E nei centri d’accoglienza cantonali gestiti dalla Croce Rossa Svizzera (Crs) in Ticino qual è la situazione? Difficile dirlo. Nel nostro cantone, non esiste un organo come la Cnpt, che opera anche su suolo ticinese ma nelle strutture federali. Il tragico destino di Arash ha ravvivato il dibattito politico sul tema, rispolverando la già pendente richiesta di estendere le competenze della Commissione parlamentare di sorveglianza sulle condizioni di detenzione. Se quest’istanza andrà in porto o se la via sarà un’altra poco importa, ciò che conta è che effettivamente ci sia un’attenzione accresciuta su un settore delicato, in particolar modo quando si parla di minorenni non accompagnati o di giovani adulti. Questo, perché la questione è in primo luogo umanitaria.

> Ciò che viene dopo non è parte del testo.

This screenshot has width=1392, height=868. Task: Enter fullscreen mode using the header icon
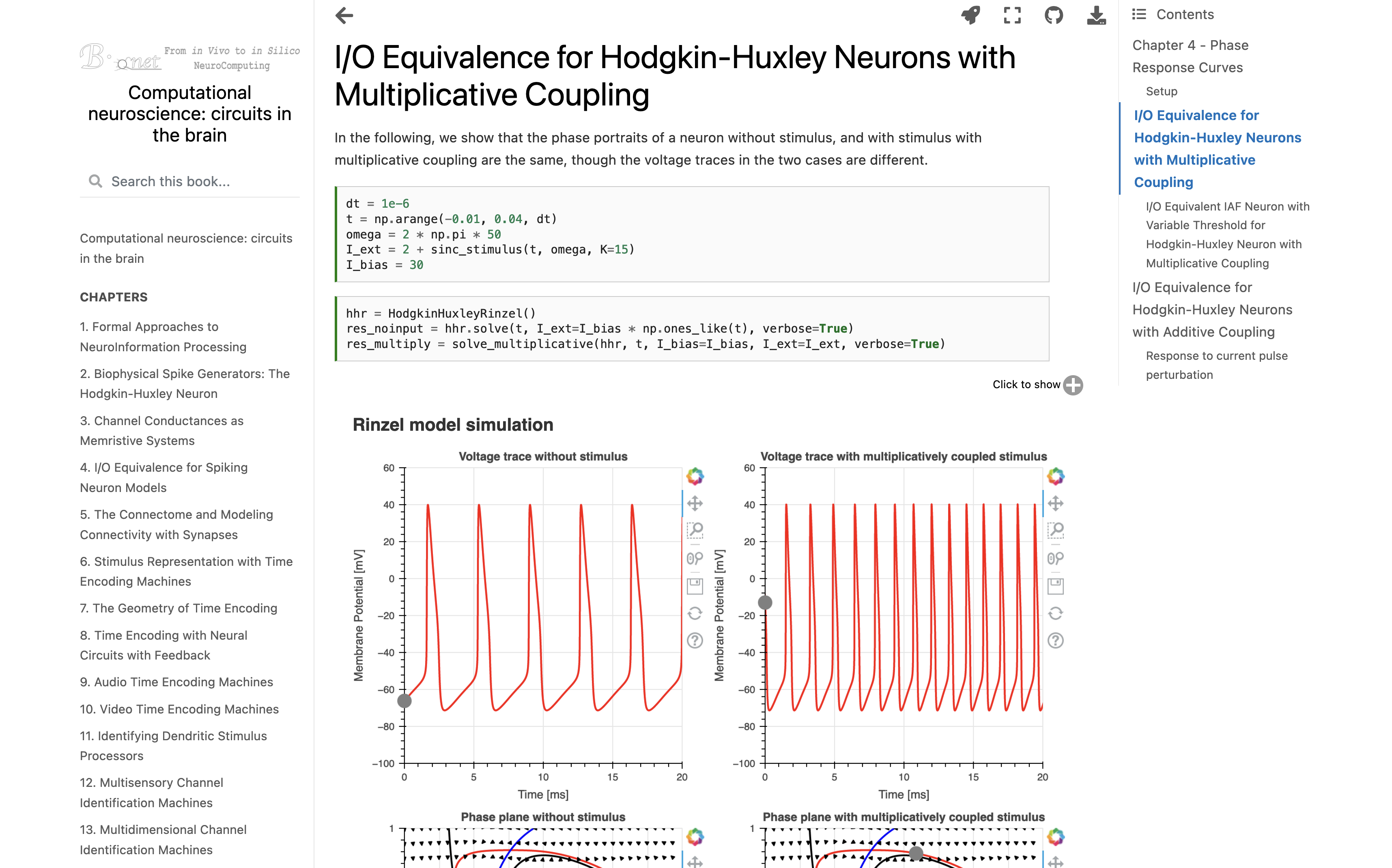[1012, 15]
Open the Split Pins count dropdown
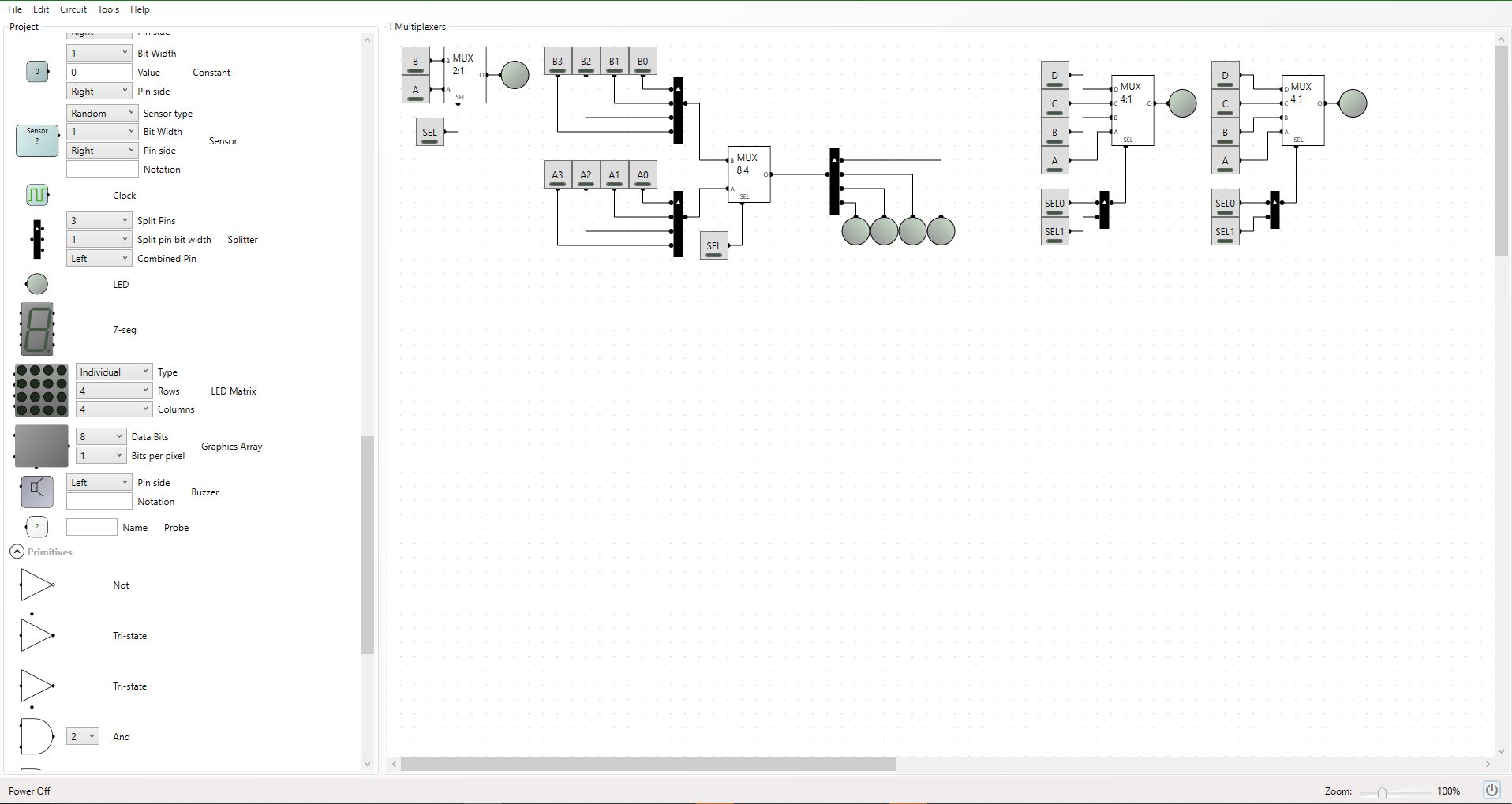 point(98,219)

Certo, attualmente a dominare è il dibattito politico. Anche perché nei medesimi giorni del suicidio si è parlato anche delle problematiche di ordine pubblico e di sicurezza percepita principalmente nel Mendrisiotto riconducibili ad alcuni richiedenti l’asilo e alla relativa lettera inviata dal consigliere di Stato Norman Gobbi alla consigliera federale Elisabeth Baume-Schneider, alla quale chiede interventi veloci e incisivi per risolvere un presunto ‘caos dell’asilo’. Se la destra rivendica regole e punizioni più severe per chi sgarra, a sinistra domina lo sdegno per un suicidio che si sarebbe forse potuto evitare, sollevando dubbi sulla presa a carico delle persone con fragilità. Presa a carico che, assicurano Crs e Soccorso Operaio Svizzero – che si occupano rispettivamente della prima e della seconda fase di accoglienza dei richiedenti l’asilo, una volta usciti dai centri federali d’asilo – c’è, seppur possa essere migliorata.

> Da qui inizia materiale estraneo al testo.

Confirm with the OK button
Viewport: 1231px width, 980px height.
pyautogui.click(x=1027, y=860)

Come? Favorendo in primo luogo socializzazione e integrazione di queste persone, due elementi cardine della salute mentale di ciascuno. A tal proposito, nel 2019 è stata adottata l’Agenda Integrazione Svizzera, che – finanziandoli – obbliga i Cantoni a implementare una serie di misure affinché dovunque determinati obiettivi di integrazione siano garantiti. Ciononostante, suicidi continuano a capitare e il disagio cresce. Porsi domande sull’efficacia delle prese a carico è quindi più che legittimo. Le tante misure sono adeguate? Oppure si potrebbero testare soluzioni alternative, come il modello vodese, che prevede un’accresciuta ospitalità dei migranti in famiglie piuttosto che nei foyer?

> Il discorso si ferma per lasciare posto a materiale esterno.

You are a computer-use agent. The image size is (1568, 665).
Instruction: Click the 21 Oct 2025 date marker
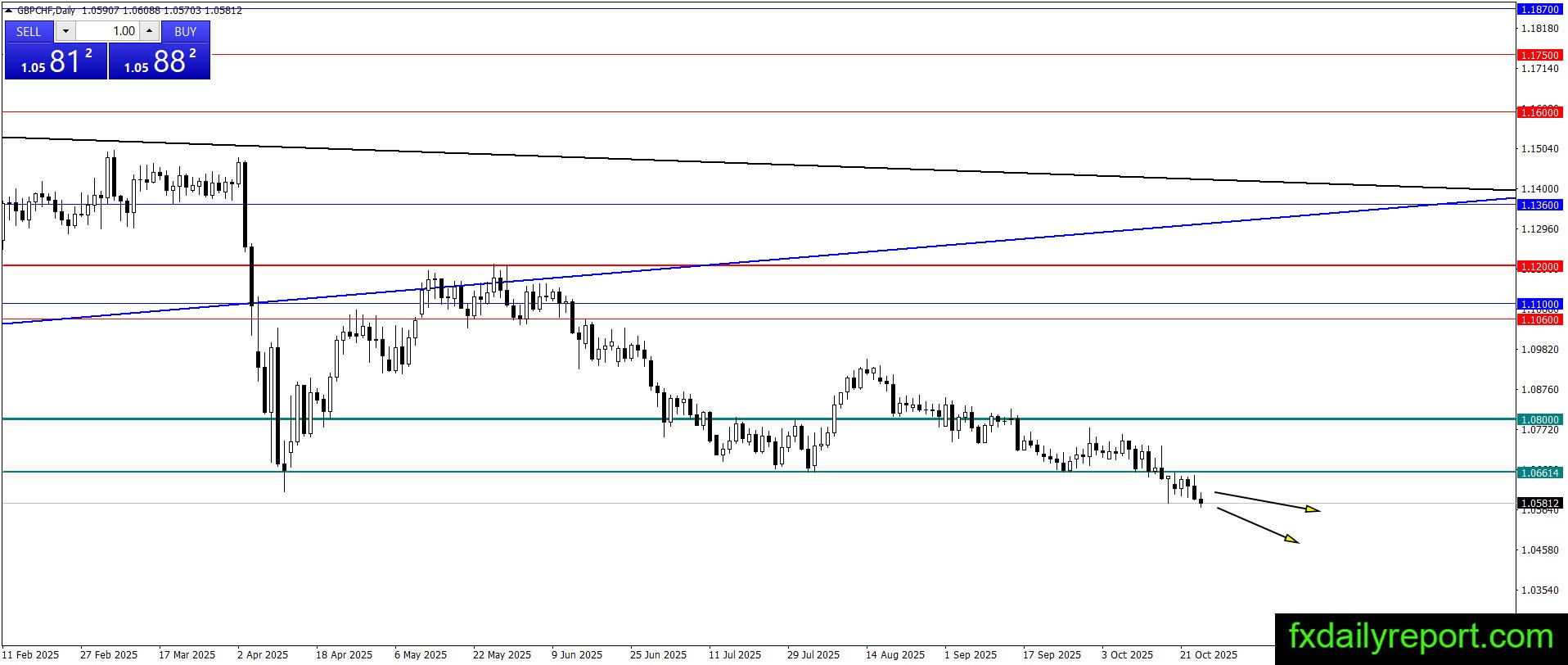tap(1208, 654)

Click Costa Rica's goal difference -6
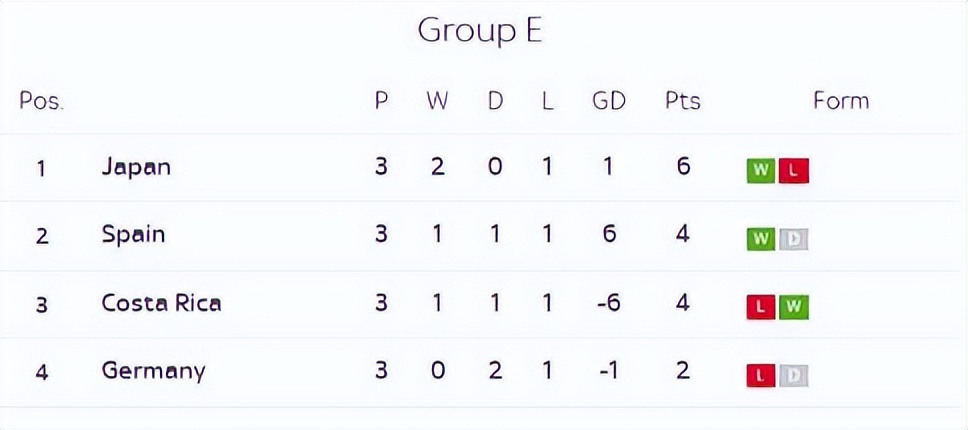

È giusto che la politica affronti seriamente l’argomento, se possibile senza bordate populiste. Le discussioni sull’accordo raggiunto dall’Unione europea con la Tunisia sull’esternalizzazione dell’accoglienza forse val la pena lasciarle ad altri: alla politica locale compete trovare soluzioni ai problemi locali. Nel rispetto della dignità di tutte le persone.